© Zülal Kalkandelen
Cumhuriyet Hafta Sonu/ 9 Şubat 1008
14 Şubat, bütün dünyada Sevgililer Günü olarak kutlanıyor olabilir ama bu yıl İstanbullular için ayrı bir önemi daha var. Çünkü tam on gün boyunca sürecek olan !f İstanbul AFM Uluslararası Bağımsız Filmler Festivali de aynı gün başlıyor. Bu yıl ilk kez 28 Şubat-2 Mart tarihleri arasında Ankaralı sinemaseverlerle de buluşacak olan festivalin programı, birbirinden ilginç ve heyecan verici filmlerle dolu. Fakat benim bu yazıda üzerinde durmak istediklerim, festivalin “Life In Sound” (Sesli Yaşam) adlı bölümünde gösterilecek olan müzik belgeselleri.

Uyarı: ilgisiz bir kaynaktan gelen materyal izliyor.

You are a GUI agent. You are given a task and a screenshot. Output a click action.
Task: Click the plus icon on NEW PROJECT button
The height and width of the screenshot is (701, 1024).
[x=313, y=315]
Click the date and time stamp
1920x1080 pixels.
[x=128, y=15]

Festivalde müzikle sinemayı buluşturan belgesellerden ilki, efsanevi post-punk grubu Joy Division’ı anlatıyor. Yapımın yönetmeni Grant Gee, müzikle ilgilenenlere yabancı bir isim değil. İngiliz yönetmen, daha önce Radiohead grubunun 1997 yılı turnesini izleyip “Meeting People Is Easy” adlı bir belgesel yaptı. Ayrıca, Gorillaz, Blur, Badly Drawn Boy, Spooky, Coldplay ve Suede’in de aralarında bulunduğu birçok grubun videolarını da çekti. Gee’nin “Joy Division” adlı belgeseli, son yıllarda grup üzerine yapılan üçüncü büyük yapım. İlk olarak 2002’de Michael Winterbottom imzalı “24 Hour Party People”i izledik.
Geçtiğimiz yıl ise, Anton Corbijn’in “Control” adlı filmi, Cannes Film Festivali’nin açılışında gösterildi. Fakat Gee’nin belgeselinin, bazı açılardan her iki yapımdan da farklı olduğunu belirtmek gerek. “24 Hour Party People”, yalnızca Joy Division’a değil, 1970’lerin ortalarında Manchester’daki müzik ortamına ve o dönemdeki post-punk grupların ortaya çıkışına odaklanmış.



Festivalin merakla beklenen ikinci müzik belgeseli “Scott Walker: 30 Century Man”. Scott Walker, doğduğu ülke Amerika’da bile yalnızca müzikle haşır neşir olanların tanıdığı bir müzisyen ama, aslında o, müzik tarihinin en yaratıcı isimlerinden birisi…
David Bowie’nin idolü, Jarvis Cocker’ın yeteneğine gıpta ettiği tek kişi, Radiohead, Blur gibi grupların büyük ilham aldıklarını söyledikleri olağanüstü yetenek, yaptıkları müziğin Amerika’da pek de takdir edilmediğini görerek İngiltere’ye yerleşip popüler olan 60’ların grubu The Walker Brothers’ın karizmatik solisti, Brel şarkılarının muhteşem yorumcusu…


!f 2008’in “Sesli Yaşam” bölümünün ağır toplarından birisi de, minimalist klasik müziğin en önemli bestecilerinden Philip Glass. Yönetmenliğini Scott Hicks’in üstlendiği yapım, günümüzün en tanımış ve en tartışmalı müzisyenlerinden Glass’ın bilinmeyen yönlerine 12 bölümde ışık tutuyor. Belgeselde ünlü bestecinin aile üyelerinin yanı sıra, Martin Scorsese, Errol Morris, Chuck Close ve Christopher Hampton gibi çalışma arkadaşlarıyla yapılan röportajlara da yer veriliyor.
Birkaç yıl öncesine kadar İzlanda deyince, müzikseverlerin aklına yalnızca Björk gelirdi. Ama artık hayatımızda post-rock grubu Sigur Ros da var. Dört İzlandalı genç, şarkılarını, anlamı olmayan, kendilerine özgü bir dilde söylüyor, keman yayıyla gitar çalıyor, atmosferik ve minimalist müzikleriyle dinleyenleri muhteşem bir hayal alemine sürüklüyor. Dünyanın en anlaşılmayan ve en utangaç grubunu biraz daha yakından tanımak istiyorsanız, grubun 2006 İzlanda yaz turnesinin arka planını aktaran “Heima” (Homeland: Evde) adlı bu filmi kaçırmayın.